[Eliza Doolittle briefly chats with Professor Higgins]

Why can people speaking the same language have such different accents? The short answer: new accents begin to develop when isolated groups of speakers start making nearly imperceptible changes to the way they pronounce words.

“Accent development is the first step in language change. Fifteen hundred years ago, languages like English, Dutch and Swedish were actually all dialects of the same language, but of course then they diversified over time.”

University of Munich linguist Jonathan Harrington. He’s interested in how accents first get started. But because of global communication, most communities are no longer linguistically isolated, and audio recording equipment didn’t exist back when more of them were. So how to capture the early stages of accent formation today?

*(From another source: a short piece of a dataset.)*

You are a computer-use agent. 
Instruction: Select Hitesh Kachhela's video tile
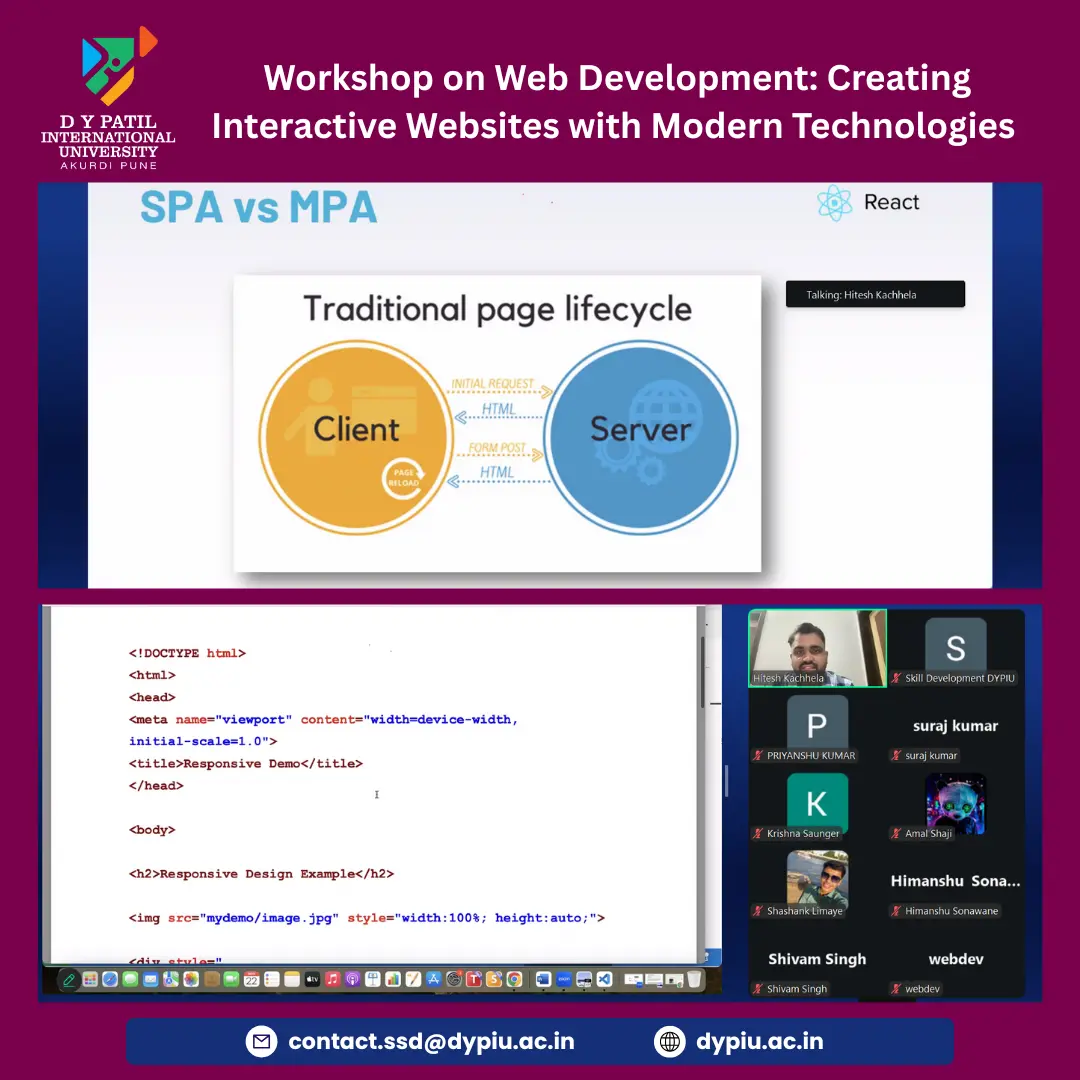(817, 647)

Harrington and his team turned to members of the British Antarctic Survey, who speak with a variety of English accents.

“When you are in Antarctica during the winter period, then there’s no way in and there’s no way out. So they were isolated together and they interacted with each other and they have to cooperate with each other.”

Harrington’s team recorded the winterers reciting a list of words before they left for Antarctica. Then, while there, the winterers recorded themselves saying the same words four more times. The linguists then analyzed the recordings—in particular, resonances: the way airflow shapes sound.

“Resonances are the defining acoustic features which let you distinguish one vowel from the next.”

And even during their short time in Antarctica, the way the winterers produced certain vowels began to converge, averaging out the resonances. For example, at the beginning of the study, some people produced the /u/ in “food” at the front of the mouth like this:

(Clip: “food” – front)

…while others used the back of the mouth:

(Clip: “food” – back)

But they began to sound more similar over time.

In addition, the winterers invented slightly new ways of pronouncing vowels, such as shifting the production of the second syllable in the word “window” very slightly forward in the vocal tract. The linguists think these small changes document the very beginnings a common accent. The study is in the Journal of the Acoustical Society of America. [Jonathan Harrington, et al., Phonetic change in an Antarctic winter]

Harrington says the research isn’t just relevant for understanding Earth’s colonial past. He thinks there’s every reason to expect that prolonged isolation will cause astronauts on Mars missions to end up with an out-of-this world accent.